Query Syntax

Cordra’s APIs enable users to issue queries to search across the managed digital objects based on certain criteria. We describe below via examples the query syntax to follow to retrieve desired results from queries.

Cordra uses the Lucene query syntax for search. Details of that syntax can be found on the Lucene Query Syntax.

The examples below demonstrate the query syntax for fields in the following Cordra object that represents metadata about the book “Tess of the D’Urbervilles”.

{
  "id": "test/72d1c8508991c7aa0a22362de8574f9c4a0fd28e7ac5bfb4002522b1b7aabafa",
  "type": "Book",
  "content": {
    "title": "Tess of the D'Urbervilles",
    "description": "Tess Durbeyfield is driven by family poverty to claim kinship with the wealthy D'Urbervilles and seek a portion of their family fortune.",
    "author": {
      "firstName": "Thomas",
      "lastName": "Hardy"
    },
    "genre": [
      "Victorian",
      "Tragedy"
    ],
    "publishers": [
      {
        "by": "James R. Osgood, McIlvaine & Co.",
        "date": "1891"
      },
      {
        "by": "Penguin Classics",
        "date": "2003"
      }
    ],
    "language": "English"
  },
  "acl": {
    "writers": [
      "test/xyz"
    ]
  },
  "userMetadata": {
    "Foo": "Bar"
  },
  "metadata": {
    "hashes": {
      "alg": "SHA-256",
      "content": "b919ebb1831b56df5ba4e3b6b649450561efb879ceacb954e0273393e6d9ad95",
      "userMetadata": "424add9fc04ecc6d39b2c12ee958299e93fa55bd29f0b10cb65b2baefaeea402",
      "full": "ddf3a4a1ef7bef667edb467f61ae1bb6de10795b4904a302f3401cef286c5a4d"
    },
    "createdOn": 1562866891119,
    "createdBy": "admin",
    "modifiedOn": 1569513092957,
    "modifiedBy": "admin",
    "txnId": 1569513092948005
  }
}

The simplest type of query is one that contains one or more terms that are located anywhere in the object.

For example the above object would be included in results for the query:

Tess

Multiple terms can be combined in a space separated list:

Tess Durbeyfield Tragedy

These terms are combined with a logical OR such that the above query would match any object that contained any of these three terms.

Phrase Query

Terms can be grouped together into phrases using double quotes. Here the query:

"family poverty"

would match to our example object but the query:

"poverty family"

would not, because the terms in the object are not in the same order as they are in the phrase query.

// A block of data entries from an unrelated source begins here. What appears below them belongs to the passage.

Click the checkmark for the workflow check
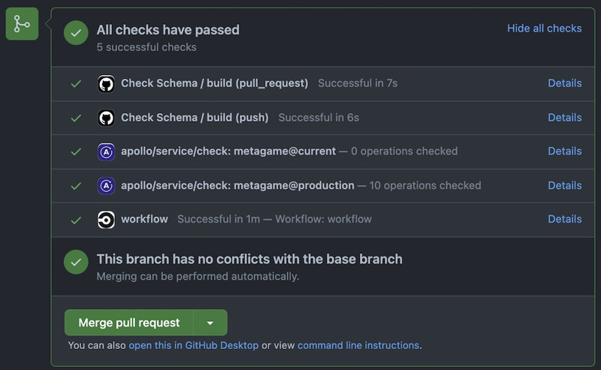 coord(76,220)
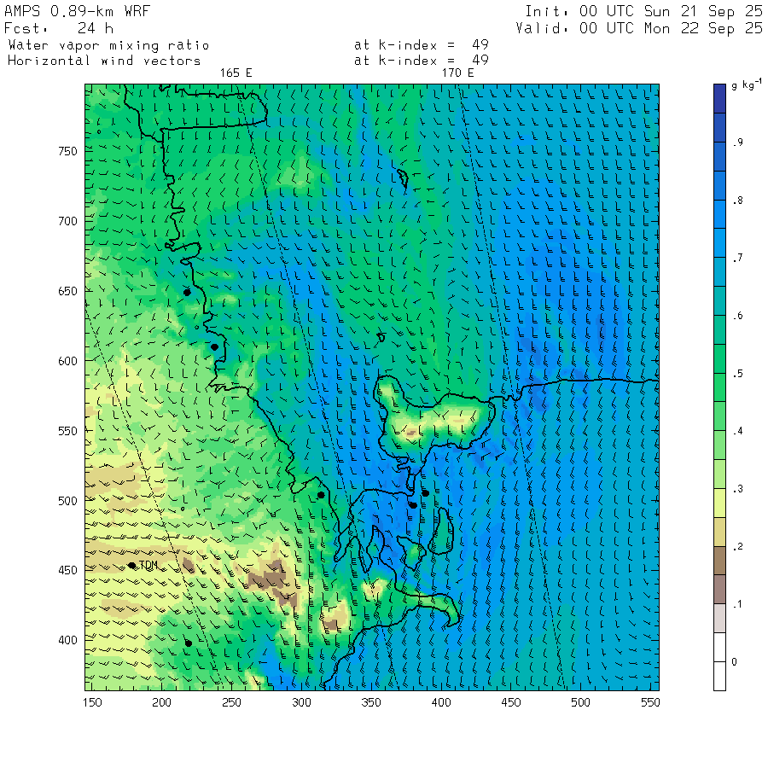Viewport: 768px width, 768px height.
Task: Click the g kg-1 units label
Action: pyautogui.click(x=746, y=84)
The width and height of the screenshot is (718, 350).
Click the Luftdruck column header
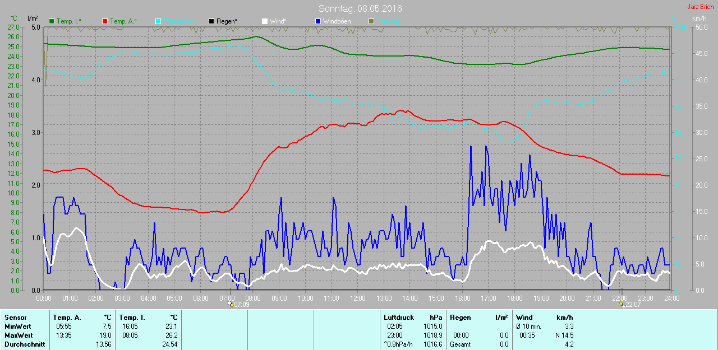coord(398,318)
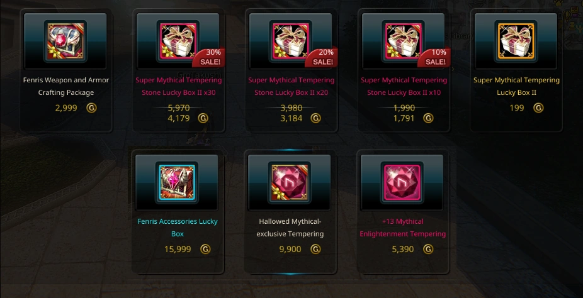
Task: Select the Fenris Weapon and Armor package icon
Action: [x=65, y=41]
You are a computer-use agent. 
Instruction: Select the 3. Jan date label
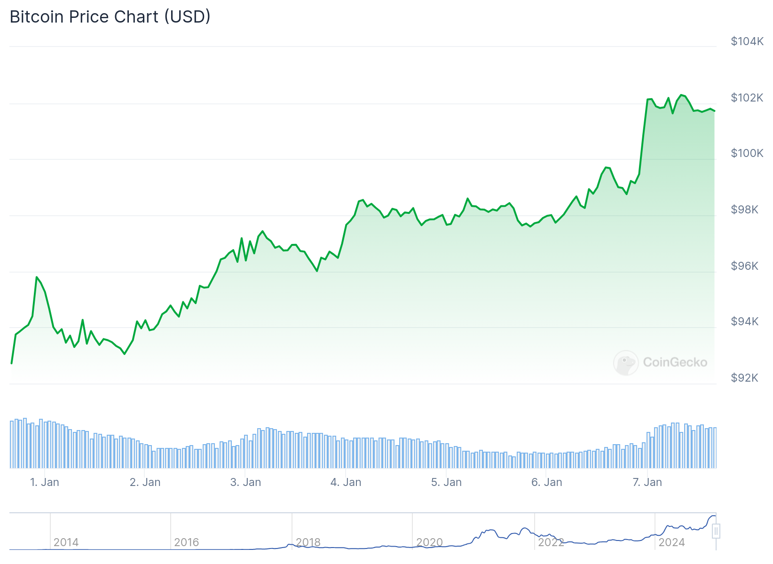coord(245,482)
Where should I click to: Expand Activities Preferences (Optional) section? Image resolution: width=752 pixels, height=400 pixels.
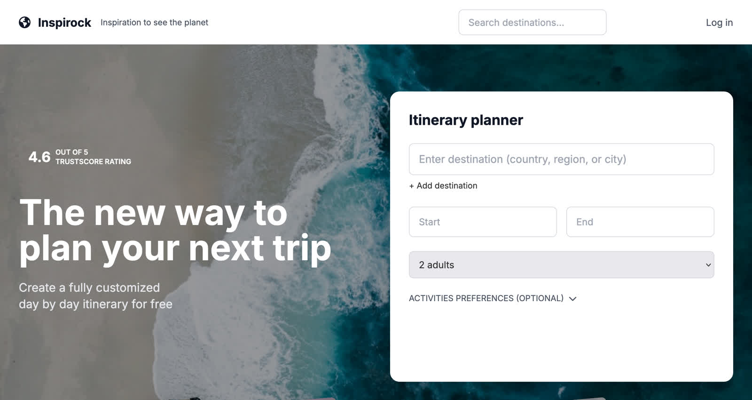coord(486,298)
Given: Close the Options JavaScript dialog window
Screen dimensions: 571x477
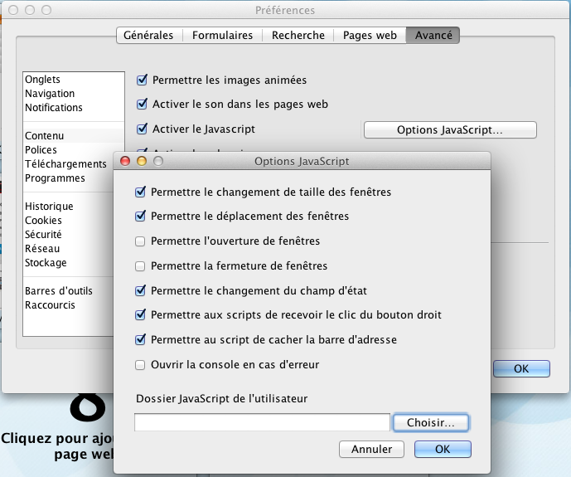Looking at the screenshot, I should [126, 161].
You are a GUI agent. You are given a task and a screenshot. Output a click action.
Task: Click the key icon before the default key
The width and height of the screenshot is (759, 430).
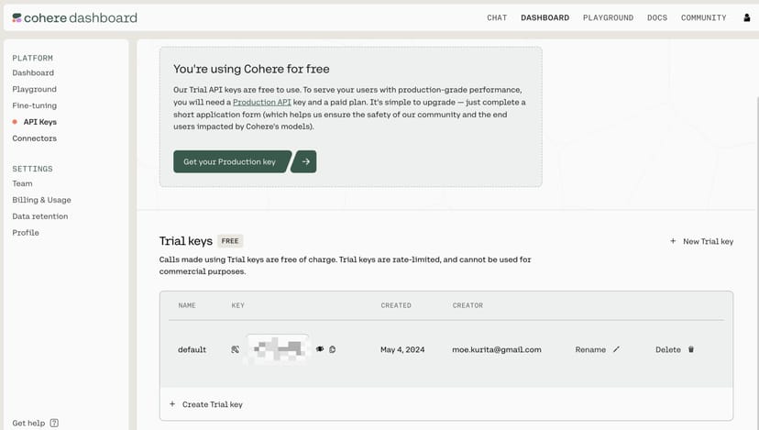[x=236, y=349]
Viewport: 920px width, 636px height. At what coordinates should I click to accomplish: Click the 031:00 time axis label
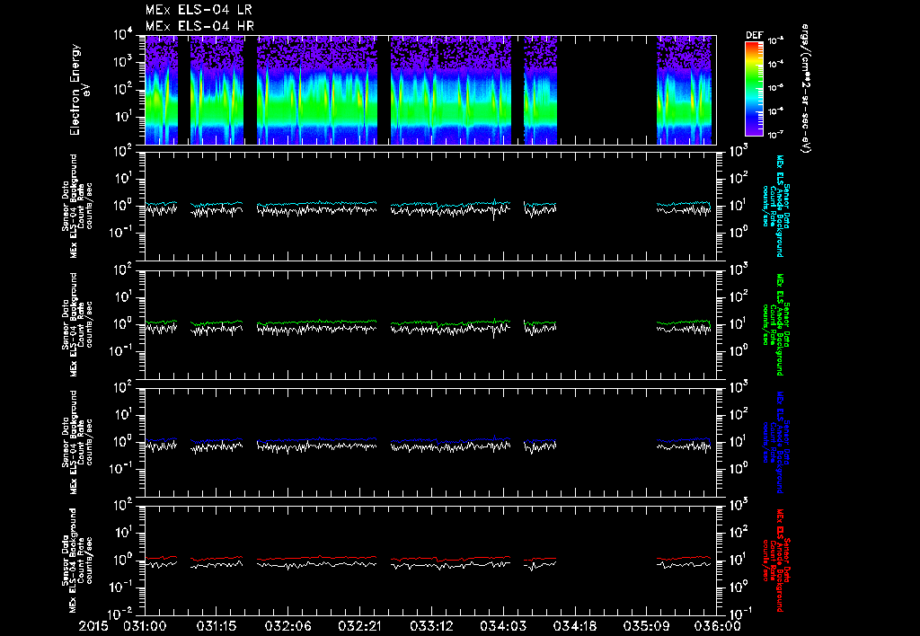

Note that terms will be tokenized on some non-whitespace characters. For example the query foo-bar would match all of foo, bar, and bar-foo as well. If you only wanted to match foo-bar, you must explicitly wrap the query in quotes to make it a phrase query, e.g. "foo-bar".

Fielded Queries

Fields allow the search to be restricted to particular properties of digital object. The JSON schema driven portion of the object called “content” is fielded using JsonPointers. These are slash separated paths into the JSON tree followed by a colon and then the term. The following example JsonPointer terms would match the example object:

/description:family

/title:Tess

The terms for the properties of sub-JSON-objects are defined with slashes:

/author/lastName:Hardy

Fielded queries can also be combined with boolean operators:

/author/lastName:Hardy AND /author/firstName:Thomas

Such a query would only match an object that had both a lastName Hardy and a firstName Thomas.

Wild card queries

A * character can be used to find results where only part of the term matches:

/author/lastName:Har*

/author/lastName:H*y

Note that wildcard queries may not start the value with a wild card. /author/lastName:*y is an invalid query.

Fuzzy matching

Fuzzy matching allows for small corrections in spelling mistakes. Here, the below incorrect spelling of Hardy will still match the example object:

/author/lastName:Hardi~

/author/lastName:Hardie~

Fuzzy queries only match terms that are different from the query by at most two characters.

Searching arrays

In order to explicitly search for the term “Tragedy” within the array property named “genre” the underscore character is used.:

/genre/_:Tragedy

In order to search for properties on objects which themselves are in an array, such as the publishers array, e.g. search for all books with a publisher by “Penguin”:

/publishers/_/by:Penguin

Range Queries

To search for objects that have a value that falls between two values is called a range query. The below example shows a range query on the date field. It will match any value between 2000 and 2004 inclusively:

/publishers/_/date:[2000 TO 2004]

The same query but excluding the upper and lower bounds uses curly brackets:

/publishers/_/date:{2000 TO 2004}

Wild cards can also be used to search for anything less than:

/publishers/_/date:[* TO 2004]

Or anything greater than:

/publishers/_/date:[2000 TO *]

Note that these values are all treated as text and not numerical values. Less than and greater than refer to lexicographical ordering.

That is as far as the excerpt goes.